Target announced this week that it would open three new small-format stores in New York City – one on the Upper East Side of Manhattan, one in Queens, and the third in Staten Island – over the next two years, and another in Chicago’s Logan Square in 2020. The retailer already has several small-format locations in New York, including Herald Square and Harlem, and says it will have more than 130 small-box stores around the country by the end of 2019.

These new stores are part of a major move into metro areas, particularly Los Angeles, where Target’s small-box Burbank store opened this week; Minneapolis, where the company is headquartered; Chicago, Boston, and New York. Although Target has a huge online business – according to its website, Target.com is the fourth largest retail site on the web – company CEO Brian Cornell has repeatedly stressed that brick-and-mortar remains the cornerstone of its strategy. In a statement in March, he said the company would be “reimagining our network of stores into hubs for commerce and community.”

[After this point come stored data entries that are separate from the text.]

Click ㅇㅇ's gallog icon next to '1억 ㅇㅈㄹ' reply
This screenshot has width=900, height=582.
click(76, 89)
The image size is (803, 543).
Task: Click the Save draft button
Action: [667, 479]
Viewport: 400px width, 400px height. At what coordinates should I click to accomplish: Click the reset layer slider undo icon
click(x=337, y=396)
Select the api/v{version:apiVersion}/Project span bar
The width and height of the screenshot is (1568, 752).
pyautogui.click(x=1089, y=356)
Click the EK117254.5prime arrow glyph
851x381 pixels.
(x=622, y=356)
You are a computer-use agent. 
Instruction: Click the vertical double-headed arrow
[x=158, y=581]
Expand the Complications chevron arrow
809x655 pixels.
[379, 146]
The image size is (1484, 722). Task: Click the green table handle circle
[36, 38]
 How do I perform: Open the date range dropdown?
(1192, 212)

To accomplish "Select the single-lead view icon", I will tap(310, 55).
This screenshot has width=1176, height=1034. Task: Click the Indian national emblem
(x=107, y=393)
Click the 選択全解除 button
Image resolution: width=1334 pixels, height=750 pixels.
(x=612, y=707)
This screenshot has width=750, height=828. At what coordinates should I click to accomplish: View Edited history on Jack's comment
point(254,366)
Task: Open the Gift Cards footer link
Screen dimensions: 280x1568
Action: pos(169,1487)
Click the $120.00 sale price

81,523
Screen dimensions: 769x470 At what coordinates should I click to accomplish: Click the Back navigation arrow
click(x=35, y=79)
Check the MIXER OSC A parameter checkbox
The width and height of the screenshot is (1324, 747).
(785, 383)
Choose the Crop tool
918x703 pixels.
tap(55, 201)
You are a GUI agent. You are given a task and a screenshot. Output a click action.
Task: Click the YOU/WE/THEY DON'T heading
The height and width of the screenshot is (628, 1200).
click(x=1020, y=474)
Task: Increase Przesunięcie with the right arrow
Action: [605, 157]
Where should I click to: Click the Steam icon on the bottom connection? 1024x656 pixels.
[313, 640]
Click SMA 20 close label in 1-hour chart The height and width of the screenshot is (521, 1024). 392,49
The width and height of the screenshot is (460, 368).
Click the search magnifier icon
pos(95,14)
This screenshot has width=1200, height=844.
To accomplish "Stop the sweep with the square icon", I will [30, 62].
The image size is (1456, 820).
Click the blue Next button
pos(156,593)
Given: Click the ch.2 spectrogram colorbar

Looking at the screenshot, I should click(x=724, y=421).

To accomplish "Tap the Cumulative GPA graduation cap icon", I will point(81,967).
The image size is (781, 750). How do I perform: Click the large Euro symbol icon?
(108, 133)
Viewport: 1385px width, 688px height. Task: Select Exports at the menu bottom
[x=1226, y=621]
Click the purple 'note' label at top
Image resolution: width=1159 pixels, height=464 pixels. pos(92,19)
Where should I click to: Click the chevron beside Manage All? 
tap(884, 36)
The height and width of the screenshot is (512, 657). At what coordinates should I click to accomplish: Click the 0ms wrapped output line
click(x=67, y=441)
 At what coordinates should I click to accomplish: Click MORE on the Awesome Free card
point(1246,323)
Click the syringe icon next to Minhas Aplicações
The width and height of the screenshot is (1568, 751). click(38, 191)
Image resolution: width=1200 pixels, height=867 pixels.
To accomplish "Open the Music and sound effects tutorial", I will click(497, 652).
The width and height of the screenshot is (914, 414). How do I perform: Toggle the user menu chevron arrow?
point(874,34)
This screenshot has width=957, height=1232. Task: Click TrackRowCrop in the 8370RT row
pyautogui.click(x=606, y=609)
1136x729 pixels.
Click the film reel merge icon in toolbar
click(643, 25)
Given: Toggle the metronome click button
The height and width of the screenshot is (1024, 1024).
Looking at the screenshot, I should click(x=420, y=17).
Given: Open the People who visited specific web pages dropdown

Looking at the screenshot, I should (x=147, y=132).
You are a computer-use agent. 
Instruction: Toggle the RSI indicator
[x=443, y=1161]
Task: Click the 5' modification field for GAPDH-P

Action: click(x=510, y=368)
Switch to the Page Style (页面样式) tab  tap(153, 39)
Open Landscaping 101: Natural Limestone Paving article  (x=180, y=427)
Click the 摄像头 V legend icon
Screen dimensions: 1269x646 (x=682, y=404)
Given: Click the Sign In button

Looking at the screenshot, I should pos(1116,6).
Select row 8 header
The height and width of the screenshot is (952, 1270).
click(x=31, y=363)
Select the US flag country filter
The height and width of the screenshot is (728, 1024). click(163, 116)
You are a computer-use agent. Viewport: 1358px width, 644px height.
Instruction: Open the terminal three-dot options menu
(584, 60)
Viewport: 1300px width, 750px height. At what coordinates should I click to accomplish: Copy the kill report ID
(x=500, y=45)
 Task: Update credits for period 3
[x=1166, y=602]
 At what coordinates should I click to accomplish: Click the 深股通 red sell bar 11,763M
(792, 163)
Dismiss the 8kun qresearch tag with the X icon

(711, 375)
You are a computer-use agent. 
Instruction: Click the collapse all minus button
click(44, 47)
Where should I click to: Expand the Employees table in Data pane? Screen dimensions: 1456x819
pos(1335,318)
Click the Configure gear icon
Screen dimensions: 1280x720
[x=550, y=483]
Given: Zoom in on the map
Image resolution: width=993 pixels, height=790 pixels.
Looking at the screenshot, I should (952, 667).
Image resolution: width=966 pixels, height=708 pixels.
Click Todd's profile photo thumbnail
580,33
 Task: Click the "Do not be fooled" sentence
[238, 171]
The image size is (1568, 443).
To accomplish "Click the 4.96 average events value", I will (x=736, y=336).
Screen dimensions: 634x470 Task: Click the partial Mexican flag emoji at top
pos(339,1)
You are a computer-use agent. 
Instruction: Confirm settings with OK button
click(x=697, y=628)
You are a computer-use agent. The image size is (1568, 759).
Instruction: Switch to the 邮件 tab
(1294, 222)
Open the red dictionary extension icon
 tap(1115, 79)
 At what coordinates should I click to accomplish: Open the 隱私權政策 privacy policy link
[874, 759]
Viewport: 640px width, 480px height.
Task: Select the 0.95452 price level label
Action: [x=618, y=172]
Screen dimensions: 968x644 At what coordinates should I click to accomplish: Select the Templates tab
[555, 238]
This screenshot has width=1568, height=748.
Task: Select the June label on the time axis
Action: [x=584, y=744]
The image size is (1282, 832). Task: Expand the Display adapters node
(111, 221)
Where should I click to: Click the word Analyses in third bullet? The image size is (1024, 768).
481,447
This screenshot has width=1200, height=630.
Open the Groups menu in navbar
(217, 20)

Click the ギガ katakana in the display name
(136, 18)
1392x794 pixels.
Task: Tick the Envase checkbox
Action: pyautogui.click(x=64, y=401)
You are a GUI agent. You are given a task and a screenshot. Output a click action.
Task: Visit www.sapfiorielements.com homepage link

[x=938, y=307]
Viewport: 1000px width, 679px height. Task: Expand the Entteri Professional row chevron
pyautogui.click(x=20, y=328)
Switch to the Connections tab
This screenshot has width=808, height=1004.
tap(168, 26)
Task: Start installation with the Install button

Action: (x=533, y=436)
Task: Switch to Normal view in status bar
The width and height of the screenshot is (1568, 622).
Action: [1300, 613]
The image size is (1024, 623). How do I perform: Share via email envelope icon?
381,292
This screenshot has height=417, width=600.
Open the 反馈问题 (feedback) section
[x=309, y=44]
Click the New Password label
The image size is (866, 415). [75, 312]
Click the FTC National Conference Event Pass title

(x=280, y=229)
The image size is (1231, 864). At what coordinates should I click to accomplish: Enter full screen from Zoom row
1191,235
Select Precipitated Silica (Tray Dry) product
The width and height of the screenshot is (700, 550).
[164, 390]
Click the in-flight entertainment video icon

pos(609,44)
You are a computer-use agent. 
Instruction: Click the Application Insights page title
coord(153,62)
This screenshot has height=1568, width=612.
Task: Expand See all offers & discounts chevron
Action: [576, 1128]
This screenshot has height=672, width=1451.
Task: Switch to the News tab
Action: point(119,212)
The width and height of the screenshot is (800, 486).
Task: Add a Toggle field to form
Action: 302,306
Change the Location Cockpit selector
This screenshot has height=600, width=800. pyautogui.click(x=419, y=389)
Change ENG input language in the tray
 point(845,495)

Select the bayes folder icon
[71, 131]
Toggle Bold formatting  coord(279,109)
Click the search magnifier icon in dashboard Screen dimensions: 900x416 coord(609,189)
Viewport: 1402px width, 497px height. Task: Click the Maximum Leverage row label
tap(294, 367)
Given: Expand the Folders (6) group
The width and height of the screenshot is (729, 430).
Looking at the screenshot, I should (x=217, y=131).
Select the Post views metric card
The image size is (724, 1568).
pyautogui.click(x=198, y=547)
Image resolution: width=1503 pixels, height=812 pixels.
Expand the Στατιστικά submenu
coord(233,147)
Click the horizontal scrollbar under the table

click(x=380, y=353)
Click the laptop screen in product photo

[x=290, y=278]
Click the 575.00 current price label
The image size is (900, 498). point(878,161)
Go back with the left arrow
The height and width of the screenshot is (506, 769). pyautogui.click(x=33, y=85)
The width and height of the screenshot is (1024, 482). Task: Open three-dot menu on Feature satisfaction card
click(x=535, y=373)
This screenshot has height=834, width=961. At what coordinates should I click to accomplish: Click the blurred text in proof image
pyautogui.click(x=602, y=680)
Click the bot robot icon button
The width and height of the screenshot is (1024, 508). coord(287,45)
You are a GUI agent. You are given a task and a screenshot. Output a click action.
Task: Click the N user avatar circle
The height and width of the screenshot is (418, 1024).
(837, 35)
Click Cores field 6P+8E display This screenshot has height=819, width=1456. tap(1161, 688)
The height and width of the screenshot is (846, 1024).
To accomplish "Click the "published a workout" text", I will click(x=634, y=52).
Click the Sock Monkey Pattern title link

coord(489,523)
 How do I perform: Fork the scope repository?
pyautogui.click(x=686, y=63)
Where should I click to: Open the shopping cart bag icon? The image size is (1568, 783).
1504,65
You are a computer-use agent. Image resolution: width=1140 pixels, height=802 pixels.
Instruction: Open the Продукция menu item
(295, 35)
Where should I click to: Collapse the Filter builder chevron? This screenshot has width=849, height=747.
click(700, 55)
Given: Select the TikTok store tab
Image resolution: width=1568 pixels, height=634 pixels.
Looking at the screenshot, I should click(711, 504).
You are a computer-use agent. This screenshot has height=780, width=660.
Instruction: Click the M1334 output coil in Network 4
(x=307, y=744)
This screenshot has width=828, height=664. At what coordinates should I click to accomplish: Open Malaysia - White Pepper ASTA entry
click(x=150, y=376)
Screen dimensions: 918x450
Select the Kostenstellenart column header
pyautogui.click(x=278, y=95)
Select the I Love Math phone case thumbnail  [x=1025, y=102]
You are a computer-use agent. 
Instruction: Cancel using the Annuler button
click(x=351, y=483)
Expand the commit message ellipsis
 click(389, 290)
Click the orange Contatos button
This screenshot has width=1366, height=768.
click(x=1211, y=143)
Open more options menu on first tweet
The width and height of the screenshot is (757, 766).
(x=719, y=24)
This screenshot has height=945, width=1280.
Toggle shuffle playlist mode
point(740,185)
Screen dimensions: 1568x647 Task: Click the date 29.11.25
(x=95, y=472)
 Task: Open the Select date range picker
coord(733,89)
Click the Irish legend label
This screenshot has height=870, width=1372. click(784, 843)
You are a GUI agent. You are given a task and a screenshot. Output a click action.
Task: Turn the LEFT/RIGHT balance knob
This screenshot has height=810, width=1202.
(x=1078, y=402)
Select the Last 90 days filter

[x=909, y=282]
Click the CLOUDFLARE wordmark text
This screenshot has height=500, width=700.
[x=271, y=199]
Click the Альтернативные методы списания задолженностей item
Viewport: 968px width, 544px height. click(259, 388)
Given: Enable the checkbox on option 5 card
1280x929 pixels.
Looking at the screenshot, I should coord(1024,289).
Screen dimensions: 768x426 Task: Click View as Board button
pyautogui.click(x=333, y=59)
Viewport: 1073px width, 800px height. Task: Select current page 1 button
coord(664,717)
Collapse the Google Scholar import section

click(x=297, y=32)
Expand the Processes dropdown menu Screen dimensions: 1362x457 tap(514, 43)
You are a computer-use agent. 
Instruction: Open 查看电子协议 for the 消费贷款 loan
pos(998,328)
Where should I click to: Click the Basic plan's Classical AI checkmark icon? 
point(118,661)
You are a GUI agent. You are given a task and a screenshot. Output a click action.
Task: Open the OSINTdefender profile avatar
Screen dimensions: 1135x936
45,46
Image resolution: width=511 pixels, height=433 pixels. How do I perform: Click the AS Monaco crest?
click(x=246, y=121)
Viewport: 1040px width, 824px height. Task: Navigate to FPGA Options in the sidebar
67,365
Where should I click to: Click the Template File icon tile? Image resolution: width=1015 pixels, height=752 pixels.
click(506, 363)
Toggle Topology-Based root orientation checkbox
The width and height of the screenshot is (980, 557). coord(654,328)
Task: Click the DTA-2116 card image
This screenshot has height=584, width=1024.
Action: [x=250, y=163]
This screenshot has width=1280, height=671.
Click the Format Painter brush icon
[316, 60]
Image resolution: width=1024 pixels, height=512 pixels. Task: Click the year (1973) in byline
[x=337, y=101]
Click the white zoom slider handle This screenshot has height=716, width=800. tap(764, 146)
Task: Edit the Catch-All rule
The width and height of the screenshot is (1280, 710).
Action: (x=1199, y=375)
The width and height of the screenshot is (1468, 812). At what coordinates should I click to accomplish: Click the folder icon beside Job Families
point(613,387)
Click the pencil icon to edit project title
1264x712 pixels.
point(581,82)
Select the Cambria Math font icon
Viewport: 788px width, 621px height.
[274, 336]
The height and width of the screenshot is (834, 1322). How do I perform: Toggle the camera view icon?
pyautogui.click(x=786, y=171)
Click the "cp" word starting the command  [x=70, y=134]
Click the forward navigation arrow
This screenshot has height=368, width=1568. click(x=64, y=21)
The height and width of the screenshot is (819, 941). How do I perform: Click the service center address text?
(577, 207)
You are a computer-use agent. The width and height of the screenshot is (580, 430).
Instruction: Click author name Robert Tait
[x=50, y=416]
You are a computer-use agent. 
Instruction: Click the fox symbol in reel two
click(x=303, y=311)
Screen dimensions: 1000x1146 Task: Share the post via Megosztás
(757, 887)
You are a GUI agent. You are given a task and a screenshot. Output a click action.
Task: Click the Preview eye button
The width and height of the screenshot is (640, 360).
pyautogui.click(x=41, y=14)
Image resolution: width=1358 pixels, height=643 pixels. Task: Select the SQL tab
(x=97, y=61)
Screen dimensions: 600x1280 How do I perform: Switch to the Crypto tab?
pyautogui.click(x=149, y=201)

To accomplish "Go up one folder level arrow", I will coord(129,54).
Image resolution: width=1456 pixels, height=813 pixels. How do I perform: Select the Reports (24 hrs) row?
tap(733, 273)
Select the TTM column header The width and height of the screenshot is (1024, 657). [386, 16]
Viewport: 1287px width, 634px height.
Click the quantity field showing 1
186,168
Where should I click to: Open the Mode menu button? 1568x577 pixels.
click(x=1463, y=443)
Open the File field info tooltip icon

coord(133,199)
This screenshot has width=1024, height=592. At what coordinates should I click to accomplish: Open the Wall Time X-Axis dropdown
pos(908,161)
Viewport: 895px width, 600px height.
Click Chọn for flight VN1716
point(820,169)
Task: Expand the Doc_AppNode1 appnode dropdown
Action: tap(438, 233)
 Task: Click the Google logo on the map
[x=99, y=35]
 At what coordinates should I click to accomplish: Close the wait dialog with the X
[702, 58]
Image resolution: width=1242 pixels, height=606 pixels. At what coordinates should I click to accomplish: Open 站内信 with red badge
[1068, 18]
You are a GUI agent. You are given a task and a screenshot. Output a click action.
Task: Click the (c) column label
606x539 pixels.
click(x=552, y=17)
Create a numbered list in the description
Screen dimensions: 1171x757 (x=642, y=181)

Typically between 20,000 and 40,000 square feet – compared with as much as 145,000 square feet for a regular Target – the small-box store allows Target to take advantage of previously untapped markets, where it caters to the local clientele. In a new take on hyper-local, Target uses customer data to choose merchandise that is likely to appeal to shoppers in a specific area. The smaller stores are performing well, producing twice the sales per square foot as regular Target stores, and supporting e-commerce by serving as convenient pick-up points for online orders.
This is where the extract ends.